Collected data

=== Begin Enclosure ===

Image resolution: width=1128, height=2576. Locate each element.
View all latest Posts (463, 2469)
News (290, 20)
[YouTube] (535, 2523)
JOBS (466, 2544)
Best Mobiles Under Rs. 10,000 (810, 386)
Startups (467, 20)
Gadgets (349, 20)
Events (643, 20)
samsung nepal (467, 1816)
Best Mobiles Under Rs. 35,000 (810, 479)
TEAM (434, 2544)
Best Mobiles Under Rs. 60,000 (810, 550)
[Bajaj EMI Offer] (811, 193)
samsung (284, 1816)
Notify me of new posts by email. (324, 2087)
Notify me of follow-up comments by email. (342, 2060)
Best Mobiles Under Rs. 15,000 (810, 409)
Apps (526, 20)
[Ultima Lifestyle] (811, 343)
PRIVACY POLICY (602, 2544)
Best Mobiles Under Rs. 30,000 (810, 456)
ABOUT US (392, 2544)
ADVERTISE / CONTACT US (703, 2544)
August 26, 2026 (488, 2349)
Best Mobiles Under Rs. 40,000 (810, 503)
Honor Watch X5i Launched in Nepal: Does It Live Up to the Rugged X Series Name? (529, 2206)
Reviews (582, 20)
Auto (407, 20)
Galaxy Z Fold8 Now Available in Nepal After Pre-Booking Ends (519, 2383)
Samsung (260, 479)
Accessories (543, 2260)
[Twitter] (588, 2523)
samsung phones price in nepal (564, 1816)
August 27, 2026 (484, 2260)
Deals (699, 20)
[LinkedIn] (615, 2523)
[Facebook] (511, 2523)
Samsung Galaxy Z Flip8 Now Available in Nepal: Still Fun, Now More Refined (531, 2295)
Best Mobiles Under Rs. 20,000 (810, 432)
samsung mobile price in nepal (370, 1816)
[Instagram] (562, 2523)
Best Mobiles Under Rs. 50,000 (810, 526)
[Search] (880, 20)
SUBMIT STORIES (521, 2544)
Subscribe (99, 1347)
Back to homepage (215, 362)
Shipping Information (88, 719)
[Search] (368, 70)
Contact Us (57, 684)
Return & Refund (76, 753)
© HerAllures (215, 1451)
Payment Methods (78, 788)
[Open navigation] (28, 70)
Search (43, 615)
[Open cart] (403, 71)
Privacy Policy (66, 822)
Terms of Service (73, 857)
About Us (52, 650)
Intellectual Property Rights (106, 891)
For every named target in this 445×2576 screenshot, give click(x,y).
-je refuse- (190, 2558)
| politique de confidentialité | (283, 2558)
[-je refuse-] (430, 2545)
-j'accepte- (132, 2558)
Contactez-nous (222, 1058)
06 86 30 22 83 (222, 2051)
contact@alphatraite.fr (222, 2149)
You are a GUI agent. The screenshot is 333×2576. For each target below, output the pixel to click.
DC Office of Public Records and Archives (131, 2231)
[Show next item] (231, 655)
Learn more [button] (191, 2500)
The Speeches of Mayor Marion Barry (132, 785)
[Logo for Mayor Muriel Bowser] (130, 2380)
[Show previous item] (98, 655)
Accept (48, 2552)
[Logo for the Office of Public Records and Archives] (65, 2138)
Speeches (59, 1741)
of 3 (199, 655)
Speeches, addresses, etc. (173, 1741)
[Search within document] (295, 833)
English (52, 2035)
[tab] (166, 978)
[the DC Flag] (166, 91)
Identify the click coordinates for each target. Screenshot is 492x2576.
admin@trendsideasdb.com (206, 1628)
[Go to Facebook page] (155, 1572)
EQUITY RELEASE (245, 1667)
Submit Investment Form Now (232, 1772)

=== End Enclosure ===

What the task requires: The answer is the line with "[the DC Flag] (166, 91)" plus every line after it, printed exactly as they appear above.

Answer space:
[the DC Flag] (166, 91)
Identify the click coordinates for each target. Screenshot is 492x2576.
admin@trendsideasdb.com (206, 1628)
[Go to Facebook page] (155, 1572)
EQUITY RELEASE (245, 1667)
Submit Investment Form Now (232, 1772)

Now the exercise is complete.